Re: fsync, rdiff-backup, wapbl, and WD Elements 1T drive

2011-11-01 Thread Greg Troxel

chris...@astron.com (Christos Zoulas) writes:

 In article 20010318.pa13ihod001...@ginseng.pulsar-zone.net,
 Matthew Mondor  mm_li...@pulsar-zone.net wrote:
On Mon, 31 Oct 2011 19:58:27 -0400
Greg Troxel g...@ir.bbn.com wrote:

 Obligatory actual netbsd tech-kern content: It seems like we really need
 a sync_synchronous(2) system call that guarantees that all file system
 operations that have completed (syscall returned) before the issuance of
 the sync_synchronous call are on disk before sync_synchronous returns.
 It seems odd that for sync, there is no waiting, fsync seems to wait,
 and fsync_range can flush or not flush caches, more or less.

Hmm since in sync(2), the non-synchronous issue is noted as a bug:

BUGS
 sync() may return before the buffers are completely flushed.

Does this mean that sync(2) should normally be synchronous and fixed to
be, such that sync_synchronous(2) not be necessary?
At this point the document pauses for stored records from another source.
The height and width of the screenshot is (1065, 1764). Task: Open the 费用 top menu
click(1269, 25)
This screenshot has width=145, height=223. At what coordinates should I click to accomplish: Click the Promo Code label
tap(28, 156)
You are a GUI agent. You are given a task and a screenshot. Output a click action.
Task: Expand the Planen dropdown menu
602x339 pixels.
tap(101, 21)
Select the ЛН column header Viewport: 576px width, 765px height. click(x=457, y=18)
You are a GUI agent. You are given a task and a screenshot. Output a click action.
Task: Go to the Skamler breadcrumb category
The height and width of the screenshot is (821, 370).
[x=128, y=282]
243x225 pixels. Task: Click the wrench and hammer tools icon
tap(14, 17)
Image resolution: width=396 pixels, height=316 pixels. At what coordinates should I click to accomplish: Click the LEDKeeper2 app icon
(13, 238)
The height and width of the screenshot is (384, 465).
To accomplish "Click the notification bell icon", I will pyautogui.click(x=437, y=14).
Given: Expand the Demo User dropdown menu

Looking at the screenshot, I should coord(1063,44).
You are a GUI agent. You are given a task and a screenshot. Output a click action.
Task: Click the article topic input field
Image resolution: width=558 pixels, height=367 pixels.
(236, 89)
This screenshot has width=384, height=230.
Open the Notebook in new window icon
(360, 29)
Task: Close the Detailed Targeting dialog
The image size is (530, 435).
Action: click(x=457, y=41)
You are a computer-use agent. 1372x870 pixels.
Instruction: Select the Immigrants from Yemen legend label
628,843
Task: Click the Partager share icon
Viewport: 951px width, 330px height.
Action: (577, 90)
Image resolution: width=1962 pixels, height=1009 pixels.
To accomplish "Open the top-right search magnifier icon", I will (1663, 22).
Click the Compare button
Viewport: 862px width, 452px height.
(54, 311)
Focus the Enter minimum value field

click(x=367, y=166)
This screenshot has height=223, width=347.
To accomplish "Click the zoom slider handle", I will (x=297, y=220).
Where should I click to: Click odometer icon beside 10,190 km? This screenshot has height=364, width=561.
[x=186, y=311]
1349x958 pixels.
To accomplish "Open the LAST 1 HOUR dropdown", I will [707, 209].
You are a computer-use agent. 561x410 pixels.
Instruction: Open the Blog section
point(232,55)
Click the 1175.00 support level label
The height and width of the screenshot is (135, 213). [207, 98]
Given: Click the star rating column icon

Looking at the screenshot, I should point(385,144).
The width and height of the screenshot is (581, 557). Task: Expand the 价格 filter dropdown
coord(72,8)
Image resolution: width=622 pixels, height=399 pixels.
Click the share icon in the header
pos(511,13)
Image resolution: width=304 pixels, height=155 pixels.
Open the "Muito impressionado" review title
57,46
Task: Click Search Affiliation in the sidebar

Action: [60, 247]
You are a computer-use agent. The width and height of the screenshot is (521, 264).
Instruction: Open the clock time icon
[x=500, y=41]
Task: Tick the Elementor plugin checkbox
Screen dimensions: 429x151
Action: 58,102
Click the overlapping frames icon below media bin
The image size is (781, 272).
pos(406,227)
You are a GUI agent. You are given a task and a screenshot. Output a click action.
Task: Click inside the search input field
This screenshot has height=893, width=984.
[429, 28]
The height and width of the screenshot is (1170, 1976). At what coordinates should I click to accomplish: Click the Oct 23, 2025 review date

 Which sync man page are you reading? Ours has:

  Historically, sync() would schedule buffers for writing but not actually
  wait for the writes to finish.  It was necessary to issue a second or
  sometimes a third call to ensure that all buffers had in fact been writ-
  ten out.  In NetBSD, sync() does not return until all buffers have been
  written.

My man page on 5.1 matches Mathew's.

But, does sync do cache flushes on all disks as well?

Does SUS require this?


pgpsBBkwZ9Gkb.pgp
Description: PGP signature


Re: fsync, rdiff-backup, wapbl, and WD Elements 1T drive

2011-11-01 Thread Thor Lancelot Simon
On Tue, Nov 01, 2011 at 09:54:45AM -0400, Greg Troxel wrote:
 
 My man page on 5.1 matches Mathew's.
 
 But, does sync do cache flushes on all disks as well?
 
 Does SUS require this?

I believe fsync_range with FDATASYNC is required to.  Note that
since it's guaranteed to sync sufficient metadata to.. it should
force directory updates, file size updates, etc. out to disk as
well -- without flushing the entire kernel page or metadata cache.

Unfortunately, since *disk* cache flushes are rather a blunt
instrument this will still harm performance more than it ought.
It'd be nice to have a concept of ordered tags as barriers like
Linux does (see my old B_BARRIER proposal) but that'd still need
tagged queueing support for ATA disks to be really useful today.

-- 
Thor Lancelot Simont...@panix.com
  All of my opinions are consistent, but I cannot present them all
   at once.-Jean-Jacques Rousseau, On The Social Contract


Re: fsync, rdiff-backup, wapbl, and WD Elements 1T drive

2011-10-31 Thread Greg Troxel

Thanks for the comments.

This is rdiff-backup, not rsync, and it has the notion of considering
the modified mirror dirty until it finishes, and it will roll back on
restart.  I am not clear how well it does about verifying contents (or
timestamps before the last full-backup timestamp?).  I am also not clear
if it's fsyncing each file before putting it in the log.

That's interesting about working around ext4 issues.  The code also has
(bizarre) calls to fsync the directory that a file is in, after fsyncing
the file.

I think what's really killing my performance is that cache flush on
these disks is expensive, and that's part of fsync.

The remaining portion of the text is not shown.